Collected data entries:
Content starts

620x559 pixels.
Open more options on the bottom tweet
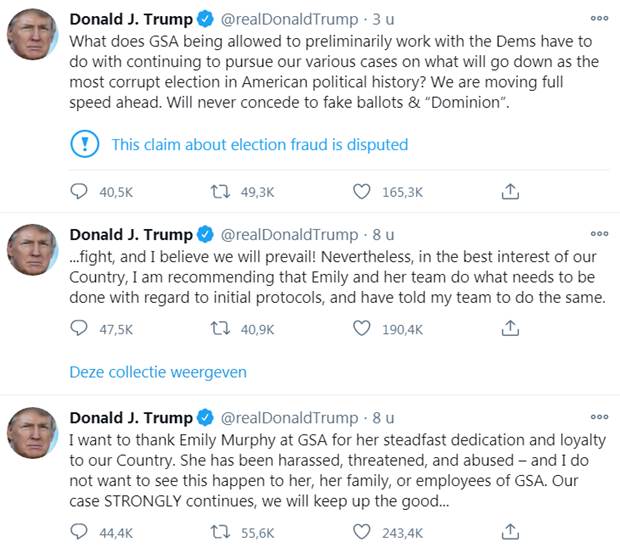click(599, 417)
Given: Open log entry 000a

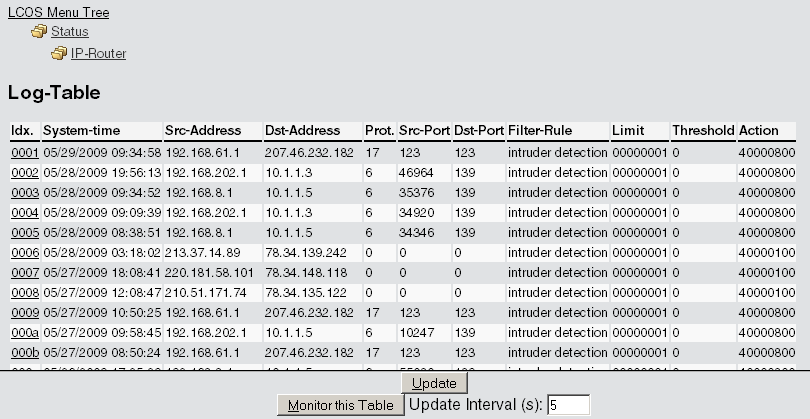Looking at the screenshot, I should (x=24, y=332).
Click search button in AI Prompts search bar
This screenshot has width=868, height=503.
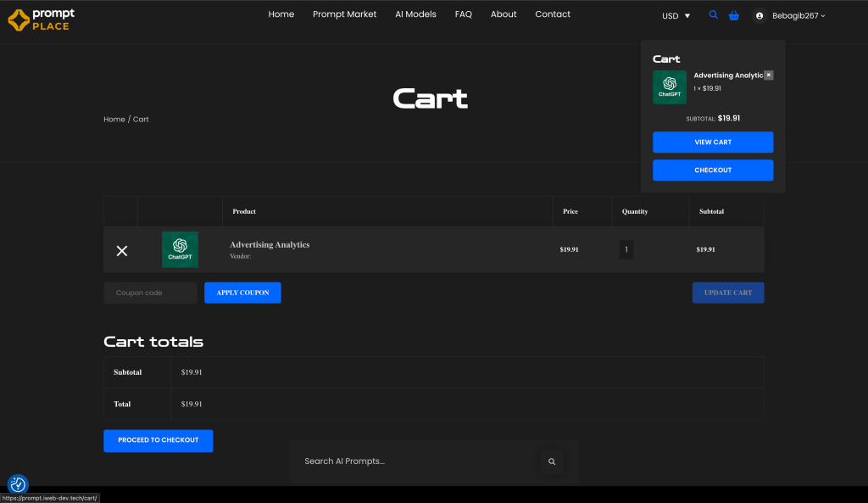tap(552, 461)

Content ends

Exercise |
Set down the entries above exactly, and keep every picture out of your copy.

Task solution |
620x559 pixels.
Open more options on the bottom tweet
click(599, 417)
Given: Open log entry 000a

Looking at the screenshot, I should (x=24, y=332).
Click search button in AI Prompts search bar
This screenshot has width=868, height=503.
tap(552, 461)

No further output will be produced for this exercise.